Castro SGP (2022). The CrashProof Knowledge Centre (CrashProofLab). Zenodo. Published on 2022-Nov-01. Update 2024-Jun-06:

Mission of the CrashProofLab:

Design of lightweight structures 

Novel manufacturing processes and new materials enable designs with variable stiffness considerably widened the design space and tailoring potential for many engineering applications.

I currently investigate novel design options, optimized to take into account manufacturing constraints, and structural constraints such as linear buckling, post-buckling, dynamic constraints, aeroelastic constraints, and desired morphing properties under nonlinear deformation.

Novel numerical techniques and formulation based on semi-analytical methods, meshless methods and conventional finite elements are developed and applied to enable achieving these advanced optimization frameworks.

Variable-angle filament-wound (VAFW) cylinders

Novel designs named variable-angle filament-wound (VAFW) cylinders are proposed, combining the tailoring capabilities of variable stiffness structures with very efficient manufacturing possibilities achieved with filament winding.  In the study of Zhihua et al. we investigated reliability-based VAFW designs. The reference is given below and available with open access.

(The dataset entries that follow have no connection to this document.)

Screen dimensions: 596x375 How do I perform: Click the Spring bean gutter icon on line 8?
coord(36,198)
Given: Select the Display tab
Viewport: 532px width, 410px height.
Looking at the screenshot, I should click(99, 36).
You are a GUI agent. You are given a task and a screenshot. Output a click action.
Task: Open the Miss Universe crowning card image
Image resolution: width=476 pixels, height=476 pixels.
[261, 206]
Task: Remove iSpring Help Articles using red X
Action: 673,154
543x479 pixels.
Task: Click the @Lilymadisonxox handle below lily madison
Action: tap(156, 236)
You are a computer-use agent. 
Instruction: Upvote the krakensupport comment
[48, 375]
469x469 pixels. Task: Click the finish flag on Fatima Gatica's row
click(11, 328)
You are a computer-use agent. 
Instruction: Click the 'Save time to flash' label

Zhihua Wang, José Humberto S. Almeida Jr., Luc St-Pierre, Zhonglai Wang, Saullo G. P. Castro. "Reliability-based buckling optimization with an accelerated Kriging metamodel for filament-wound variable angle tow composite cylinders". Composite Structures, Vol. 254, 2020. 10.1016/j.compstruct.2020.112821And some of the proposed designs are shown below.

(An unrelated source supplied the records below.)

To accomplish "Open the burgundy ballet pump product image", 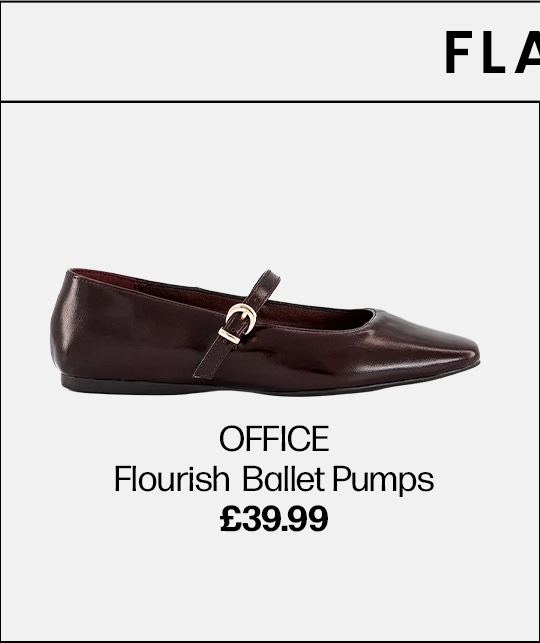I will pyautogui.click(x=265, y=333).
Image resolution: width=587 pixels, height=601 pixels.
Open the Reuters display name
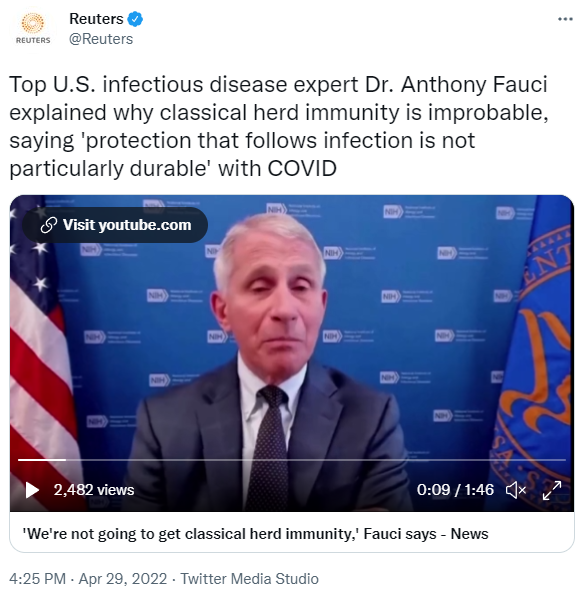point(96,18)
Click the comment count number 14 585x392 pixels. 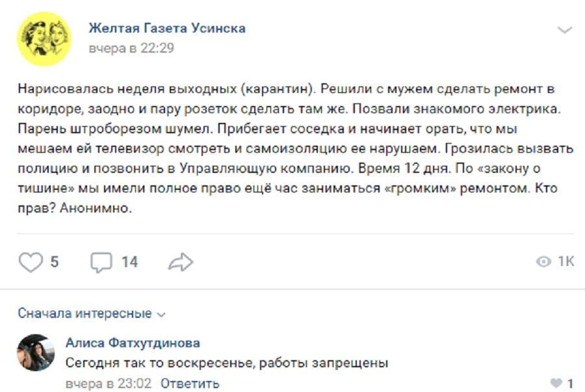click(x=129, y=262)
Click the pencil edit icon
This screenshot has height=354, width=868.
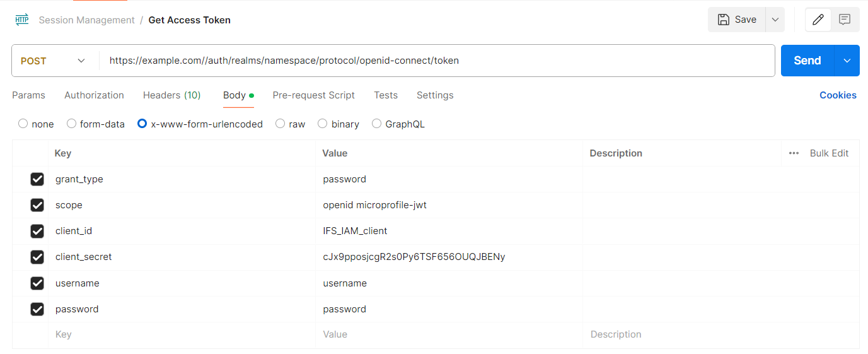tap(818, 20)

Variable stiffness using 8 regions.

Variable stiffness using linear variation of the filament winding angle.

Variable stiffness using second-order variation of the filament winding angle.

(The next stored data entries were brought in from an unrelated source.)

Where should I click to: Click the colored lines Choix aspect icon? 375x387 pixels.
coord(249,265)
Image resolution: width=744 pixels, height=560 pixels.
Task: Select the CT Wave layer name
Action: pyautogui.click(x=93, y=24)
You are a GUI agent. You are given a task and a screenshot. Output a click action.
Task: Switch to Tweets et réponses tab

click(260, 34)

In the study of Almeida Jr. et al. we covered the design, modeling, optimization, manufacturing and testing of variable-angle filament-wound cylinders. With the geometric imperfections characterized as per Castro et al. The two references are listed below, and available with open access.

José Humberto S. Almeida Jr., Luc St-Pierre, Zhihua Wang, Marcelo L. Ribeiro, Volnei Tita, Sandro C. Amico, Saullo G. P. Castro. "Design, modeling, optimization, manufacturing and testing of variable-angle filament-wound cylinders". Composites Part B, 2021. 10.1016/j.compositesb.2021.109224Castro, S. G. P., Almeida, J. H. S., Jr., St-Pierre, L., & Wang, Z. "Measuring geometric imperfections of variable-angle filament-wound cylinders with a simple digital image correlation setup". Composite Structures, 2021. 10.1016/j.compstruct.2021.114497

Variable angle-tow laminated composites

Here it is shown the overlaps created by the disposal of variable angle tows with constant width after progressive shifts along the y axis. Note the variation of \varphi along x.

Note the complex shape of the overlapping regions when two variable angle tow plies are stacked together.

Virtually-manufactured models vs. simplified models

Vertonghen and Castro investigated discrete versus smeared modelling techniques for variable-angle tow laminates, with variable stiffness properties and a thickness distribution that is nonlinearly coupled with the fiber steering.

Virtual manufacturing methods used to build as-manufactured finite element and semi-analytical models. Such models are hard to create, ideal to represent local manufacturing features such as gaps and overlaps, and to capture local responses such as strain/stress concentration, detect resin-reach regions and ultimately enable accurate strength predictions.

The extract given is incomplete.